Problems with restriction enzymes - (May/31/2005 )

I have been battling with restriction enzymes for a while now. I am attempting to free an insert from TOPO pCR 2.1 using an engineered Bbs I site and either a BamH I or Xho I site found in the vector, depending on the orientation of my insert. All enzymes are supposed to efficiently cut in NEB 2 (+BSA). When used separately, I am able to linearize my construct will all 3 enzymes. However, I am unable to do double digestions with Bbs I/BamH I or Bbs I/Xho I (I cannot see my insert fragment). I have tried doing serial digestions (PCR purification column used between digestions to get rid of enzyme), starting with either BamH I/Xho I or Bbs I, to no avail. I was wondering if anyone has any suggestions. I was thinking that my starting DNA may contain something that is inhibiting the reaction, but the fact that I am able to cut the DNA with each individual enzyme makes it seem like this is not the problem. Thanks for any guidance.

-Jesse

Hi Jesse, I checked the catalog book from NEB, looks like BamHI need BamHI buffer to work efficiently. According to their double digestion instruction, I think you should try digest with BbsI first (NEB 2 without BSA), then add certain amount of NaCL to bring the salt concentration to 150mM while digest with BamHI. For BbsI and XhoI, the salt concentration does not to be changed, just add BSA and adjust the volume of the reaction. Hope this is helpful.

xiaoyang12

Hi Jesse,

How big is your insert? If it's too short, it may not easy to be seen on gel.

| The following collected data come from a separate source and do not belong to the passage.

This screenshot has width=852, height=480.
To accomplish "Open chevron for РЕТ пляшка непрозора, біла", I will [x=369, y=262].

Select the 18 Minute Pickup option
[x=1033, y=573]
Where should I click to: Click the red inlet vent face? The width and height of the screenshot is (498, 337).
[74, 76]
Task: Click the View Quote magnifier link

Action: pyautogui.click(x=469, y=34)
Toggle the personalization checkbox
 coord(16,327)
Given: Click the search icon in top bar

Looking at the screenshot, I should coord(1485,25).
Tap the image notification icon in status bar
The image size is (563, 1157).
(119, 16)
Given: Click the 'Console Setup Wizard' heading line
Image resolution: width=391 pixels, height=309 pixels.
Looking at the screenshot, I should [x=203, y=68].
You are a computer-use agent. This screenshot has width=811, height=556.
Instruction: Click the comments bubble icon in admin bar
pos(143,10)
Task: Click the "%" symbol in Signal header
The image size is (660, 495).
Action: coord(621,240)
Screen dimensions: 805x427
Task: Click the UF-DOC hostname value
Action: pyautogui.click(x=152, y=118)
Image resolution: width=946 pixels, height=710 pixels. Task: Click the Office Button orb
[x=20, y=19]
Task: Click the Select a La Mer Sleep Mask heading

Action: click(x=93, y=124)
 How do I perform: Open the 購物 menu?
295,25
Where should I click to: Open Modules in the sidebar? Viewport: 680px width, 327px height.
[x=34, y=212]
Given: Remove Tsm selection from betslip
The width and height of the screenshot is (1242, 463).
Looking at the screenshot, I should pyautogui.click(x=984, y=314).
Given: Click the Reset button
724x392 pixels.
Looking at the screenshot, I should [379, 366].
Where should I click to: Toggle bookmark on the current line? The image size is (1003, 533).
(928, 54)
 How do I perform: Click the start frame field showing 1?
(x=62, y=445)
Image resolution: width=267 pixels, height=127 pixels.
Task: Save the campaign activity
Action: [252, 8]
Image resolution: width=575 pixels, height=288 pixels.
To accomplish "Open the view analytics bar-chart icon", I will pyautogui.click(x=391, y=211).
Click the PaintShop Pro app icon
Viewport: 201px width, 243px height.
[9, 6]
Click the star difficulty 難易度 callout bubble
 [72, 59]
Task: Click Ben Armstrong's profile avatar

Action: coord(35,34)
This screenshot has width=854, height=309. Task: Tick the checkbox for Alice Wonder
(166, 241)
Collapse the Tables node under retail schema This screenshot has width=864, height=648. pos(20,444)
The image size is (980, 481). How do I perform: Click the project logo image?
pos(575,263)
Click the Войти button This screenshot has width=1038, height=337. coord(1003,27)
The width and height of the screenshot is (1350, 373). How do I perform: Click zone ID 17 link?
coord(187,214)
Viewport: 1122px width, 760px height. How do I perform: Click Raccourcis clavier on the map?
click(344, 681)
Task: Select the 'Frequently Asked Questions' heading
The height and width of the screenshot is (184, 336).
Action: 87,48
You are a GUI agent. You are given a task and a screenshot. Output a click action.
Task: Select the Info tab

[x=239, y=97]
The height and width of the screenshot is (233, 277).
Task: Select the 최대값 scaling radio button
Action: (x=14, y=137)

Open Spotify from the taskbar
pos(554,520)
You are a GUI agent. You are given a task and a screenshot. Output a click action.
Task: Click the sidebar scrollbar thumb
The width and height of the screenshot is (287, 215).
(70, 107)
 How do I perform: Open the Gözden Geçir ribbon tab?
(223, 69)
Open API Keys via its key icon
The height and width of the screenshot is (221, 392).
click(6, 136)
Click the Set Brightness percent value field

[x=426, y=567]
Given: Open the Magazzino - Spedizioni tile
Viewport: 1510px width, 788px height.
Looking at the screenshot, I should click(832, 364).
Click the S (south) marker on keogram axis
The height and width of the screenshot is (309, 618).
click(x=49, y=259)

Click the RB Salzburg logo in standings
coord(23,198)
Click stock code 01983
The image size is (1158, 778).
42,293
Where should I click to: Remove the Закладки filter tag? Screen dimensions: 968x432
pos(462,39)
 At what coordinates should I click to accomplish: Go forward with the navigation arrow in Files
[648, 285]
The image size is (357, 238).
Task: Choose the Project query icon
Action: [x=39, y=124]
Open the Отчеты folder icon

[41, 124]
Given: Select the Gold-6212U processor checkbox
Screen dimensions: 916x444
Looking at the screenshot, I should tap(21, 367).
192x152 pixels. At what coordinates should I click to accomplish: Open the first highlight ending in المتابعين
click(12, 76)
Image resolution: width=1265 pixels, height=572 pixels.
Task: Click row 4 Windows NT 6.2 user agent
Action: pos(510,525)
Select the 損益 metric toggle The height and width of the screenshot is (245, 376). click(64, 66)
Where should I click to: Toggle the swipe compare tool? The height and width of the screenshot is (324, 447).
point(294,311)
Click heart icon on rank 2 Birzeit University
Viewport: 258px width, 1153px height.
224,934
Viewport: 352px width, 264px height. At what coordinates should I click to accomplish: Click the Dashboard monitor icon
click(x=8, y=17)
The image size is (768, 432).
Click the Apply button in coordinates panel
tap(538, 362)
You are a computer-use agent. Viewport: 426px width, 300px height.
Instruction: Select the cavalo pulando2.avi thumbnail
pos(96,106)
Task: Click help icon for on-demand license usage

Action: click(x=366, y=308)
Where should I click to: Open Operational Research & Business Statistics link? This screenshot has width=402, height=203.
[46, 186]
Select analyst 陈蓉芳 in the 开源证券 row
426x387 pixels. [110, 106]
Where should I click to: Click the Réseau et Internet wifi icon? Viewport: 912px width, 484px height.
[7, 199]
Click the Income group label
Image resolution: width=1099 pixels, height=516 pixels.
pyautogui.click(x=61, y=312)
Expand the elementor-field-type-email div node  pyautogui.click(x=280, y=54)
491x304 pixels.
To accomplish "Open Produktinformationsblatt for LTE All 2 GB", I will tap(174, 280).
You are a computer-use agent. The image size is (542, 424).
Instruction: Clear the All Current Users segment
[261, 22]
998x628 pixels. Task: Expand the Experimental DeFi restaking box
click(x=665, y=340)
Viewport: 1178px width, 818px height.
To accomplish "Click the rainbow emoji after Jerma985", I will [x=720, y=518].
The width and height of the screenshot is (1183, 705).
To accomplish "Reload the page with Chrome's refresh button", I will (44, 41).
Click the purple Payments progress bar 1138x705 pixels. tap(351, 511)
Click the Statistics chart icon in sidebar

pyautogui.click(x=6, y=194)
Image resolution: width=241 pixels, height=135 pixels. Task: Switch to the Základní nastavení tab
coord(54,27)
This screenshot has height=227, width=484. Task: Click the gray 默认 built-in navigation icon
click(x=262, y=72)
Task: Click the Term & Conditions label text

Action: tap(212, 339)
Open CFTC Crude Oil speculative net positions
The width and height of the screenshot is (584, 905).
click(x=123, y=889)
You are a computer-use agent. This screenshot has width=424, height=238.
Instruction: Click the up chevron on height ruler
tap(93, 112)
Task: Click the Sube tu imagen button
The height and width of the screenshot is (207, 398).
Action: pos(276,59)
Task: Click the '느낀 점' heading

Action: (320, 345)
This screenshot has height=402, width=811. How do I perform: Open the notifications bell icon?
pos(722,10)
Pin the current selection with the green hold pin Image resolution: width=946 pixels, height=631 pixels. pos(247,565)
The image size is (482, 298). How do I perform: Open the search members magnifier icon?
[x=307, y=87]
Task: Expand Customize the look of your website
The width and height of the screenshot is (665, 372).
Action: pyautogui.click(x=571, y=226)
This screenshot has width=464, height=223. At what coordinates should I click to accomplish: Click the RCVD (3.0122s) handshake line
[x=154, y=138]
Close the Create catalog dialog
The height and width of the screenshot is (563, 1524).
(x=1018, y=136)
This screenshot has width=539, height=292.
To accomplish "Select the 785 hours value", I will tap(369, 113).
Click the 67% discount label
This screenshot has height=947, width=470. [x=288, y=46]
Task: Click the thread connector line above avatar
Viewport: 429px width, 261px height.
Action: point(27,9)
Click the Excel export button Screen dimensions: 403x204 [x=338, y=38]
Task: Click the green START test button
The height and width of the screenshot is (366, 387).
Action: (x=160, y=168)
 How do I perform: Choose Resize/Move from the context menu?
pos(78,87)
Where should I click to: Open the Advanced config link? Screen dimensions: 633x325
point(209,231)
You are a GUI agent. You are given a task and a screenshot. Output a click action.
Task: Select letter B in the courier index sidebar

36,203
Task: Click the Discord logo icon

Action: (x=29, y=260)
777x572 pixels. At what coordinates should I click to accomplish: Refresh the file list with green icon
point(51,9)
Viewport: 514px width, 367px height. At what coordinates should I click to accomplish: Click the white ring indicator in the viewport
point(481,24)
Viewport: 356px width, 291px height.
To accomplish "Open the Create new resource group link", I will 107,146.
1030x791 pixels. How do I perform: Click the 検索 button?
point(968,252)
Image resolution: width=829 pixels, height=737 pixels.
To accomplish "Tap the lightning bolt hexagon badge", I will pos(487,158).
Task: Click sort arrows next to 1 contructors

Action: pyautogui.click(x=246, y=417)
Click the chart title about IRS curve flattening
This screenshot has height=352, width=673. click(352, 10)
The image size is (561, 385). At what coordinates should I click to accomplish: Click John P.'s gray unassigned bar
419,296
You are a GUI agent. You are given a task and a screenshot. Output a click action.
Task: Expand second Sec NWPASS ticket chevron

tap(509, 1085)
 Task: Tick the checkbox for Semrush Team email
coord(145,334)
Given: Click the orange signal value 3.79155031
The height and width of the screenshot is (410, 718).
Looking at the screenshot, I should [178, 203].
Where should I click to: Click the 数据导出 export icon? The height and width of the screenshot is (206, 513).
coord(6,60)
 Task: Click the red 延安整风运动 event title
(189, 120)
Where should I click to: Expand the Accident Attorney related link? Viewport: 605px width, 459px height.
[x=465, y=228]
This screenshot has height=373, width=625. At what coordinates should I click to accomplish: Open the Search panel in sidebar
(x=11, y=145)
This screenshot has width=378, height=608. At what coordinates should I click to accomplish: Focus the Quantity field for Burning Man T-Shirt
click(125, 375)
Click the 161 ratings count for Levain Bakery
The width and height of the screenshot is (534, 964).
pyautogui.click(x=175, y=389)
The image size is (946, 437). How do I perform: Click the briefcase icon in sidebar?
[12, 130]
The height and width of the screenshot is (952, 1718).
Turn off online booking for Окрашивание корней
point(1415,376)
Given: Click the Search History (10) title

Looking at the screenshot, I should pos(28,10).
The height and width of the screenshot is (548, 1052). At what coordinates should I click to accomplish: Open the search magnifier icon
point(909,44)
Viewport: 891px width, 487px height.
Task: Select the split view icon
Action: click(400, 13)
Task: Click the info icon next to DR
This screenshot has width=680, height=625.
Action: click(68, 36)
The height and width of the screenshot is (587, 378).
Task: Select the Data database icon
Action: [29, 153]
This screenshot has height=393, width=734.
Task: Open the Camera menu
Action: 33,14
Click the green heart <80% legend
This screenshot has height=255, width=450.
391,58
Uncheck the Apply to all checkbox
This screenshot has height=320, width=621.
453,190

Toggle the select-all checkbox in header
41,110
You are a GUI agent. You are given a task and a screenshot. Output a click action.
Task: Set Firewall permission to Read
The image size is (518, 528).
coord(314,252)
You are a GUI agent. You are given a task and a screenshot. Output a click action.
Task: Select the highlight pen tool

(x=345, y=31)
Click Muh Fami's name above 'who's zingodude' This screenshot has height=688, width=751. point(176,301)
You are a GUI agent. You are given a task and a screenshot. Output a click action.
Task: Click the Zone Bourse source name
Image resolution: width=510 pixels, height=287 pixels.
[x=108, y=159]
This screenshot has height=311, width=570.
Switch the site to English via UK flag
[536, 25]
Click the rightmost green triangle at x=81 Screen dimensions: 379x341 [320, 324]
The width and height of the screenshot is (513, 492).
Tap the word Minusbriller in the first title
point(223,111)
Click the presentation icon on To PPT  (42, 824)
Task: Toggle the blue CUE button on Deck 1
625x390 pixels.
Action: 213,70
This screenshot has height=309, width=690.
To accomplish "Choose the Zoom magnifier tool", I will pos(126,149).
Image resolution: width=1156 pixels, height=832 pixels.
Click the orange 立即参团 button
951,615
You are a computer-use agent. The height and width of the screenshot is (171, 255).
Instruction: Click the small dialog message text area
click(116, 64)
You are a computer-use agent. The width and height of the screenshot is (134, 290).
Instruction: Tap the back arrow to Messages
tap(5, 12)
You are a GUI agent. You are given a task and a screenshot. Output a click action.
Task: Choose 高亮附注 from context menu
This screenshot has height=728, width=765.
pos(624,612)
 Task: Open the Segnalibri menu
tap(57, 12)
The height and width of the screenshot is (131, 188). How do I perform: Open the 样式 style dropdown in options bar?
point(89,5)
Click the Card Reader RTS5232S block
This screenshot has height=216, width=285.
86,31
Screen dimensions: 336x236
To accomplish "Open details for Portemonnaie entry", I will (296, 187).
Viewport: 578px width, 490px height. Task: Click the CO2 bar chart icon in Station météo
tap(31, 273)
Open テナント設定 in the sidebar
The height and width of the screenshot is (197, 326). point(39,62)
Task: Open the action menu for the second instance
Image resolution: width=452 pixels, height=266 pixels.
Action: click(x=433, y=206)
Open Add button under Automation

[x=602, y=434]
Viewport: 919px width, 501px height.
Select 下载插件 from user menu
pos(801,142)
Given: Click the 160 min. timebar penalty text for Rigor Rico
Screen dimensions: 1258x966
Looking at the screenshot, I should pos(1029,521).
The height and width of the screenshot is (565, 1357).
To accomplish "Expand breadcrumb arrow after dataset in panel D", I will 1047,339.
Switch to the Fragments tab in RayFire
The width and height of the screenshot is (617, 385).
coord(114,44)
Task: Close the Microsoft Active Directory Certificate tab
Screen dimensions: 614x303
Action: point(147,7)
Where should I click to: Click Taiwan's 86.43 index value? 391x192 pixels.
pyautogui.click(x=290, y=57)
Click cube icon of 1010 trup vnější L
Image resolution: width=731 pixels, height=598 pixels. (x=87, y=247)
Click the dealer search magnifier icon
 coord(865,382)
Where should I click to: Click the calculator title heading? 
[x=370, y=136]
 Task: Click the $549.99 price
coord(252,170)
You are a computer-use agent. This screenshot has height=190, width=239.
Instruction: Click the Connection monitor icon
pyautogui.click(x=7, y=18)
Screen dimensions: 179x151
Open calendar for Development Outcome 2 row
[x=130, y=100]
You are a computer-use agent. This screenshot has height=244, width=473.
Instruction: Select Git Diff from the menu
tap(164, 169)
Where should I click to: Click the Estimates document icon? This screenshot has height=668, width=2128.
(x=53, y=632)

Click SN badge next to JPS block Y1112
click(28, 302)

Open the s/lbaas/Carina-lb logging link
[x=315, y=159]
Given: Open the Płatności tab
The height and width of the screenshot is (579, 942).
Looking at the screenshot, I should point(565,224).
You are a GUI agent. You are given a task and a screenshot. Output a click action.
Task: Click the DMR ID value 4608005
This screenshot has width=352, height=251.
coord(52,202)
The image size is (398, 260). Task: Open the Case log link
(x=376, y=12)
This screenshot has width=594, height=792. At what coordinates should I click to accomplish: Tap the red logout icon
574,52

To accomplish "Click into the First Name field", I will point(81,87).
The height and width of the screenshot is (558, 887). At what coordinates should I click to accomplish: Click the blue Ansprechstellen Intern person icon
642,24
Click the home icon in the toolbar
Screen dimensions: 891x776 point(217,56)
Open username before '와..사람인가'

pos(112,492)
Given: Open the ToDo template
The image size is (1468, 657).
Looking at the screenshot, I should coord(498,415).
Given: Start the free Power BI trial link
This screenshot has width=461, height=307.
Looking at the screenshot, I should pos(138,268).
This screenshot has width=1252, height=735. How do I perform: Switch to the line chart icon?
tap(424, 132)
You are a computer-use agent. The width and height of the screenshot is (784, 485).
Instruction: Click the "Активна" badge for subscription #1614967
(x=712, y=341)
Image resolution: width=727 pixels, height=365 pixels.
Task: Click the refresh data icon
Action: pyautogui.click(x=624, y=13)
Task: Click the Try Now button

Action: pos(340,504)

Have you tried sequential cut? You can cut first with the enzyme which requires low salt buffer and then add more salt to the reaction to the concentration required by the 2nd enzyme. Alternative, after the 1st cut, purify the plasmid and cut with the 2nd enzyme.

Hope that helps.

Paulina

you can try using two enzymes plus buffer with the lower NaCl concentration... them you incubate overnight to 37°C.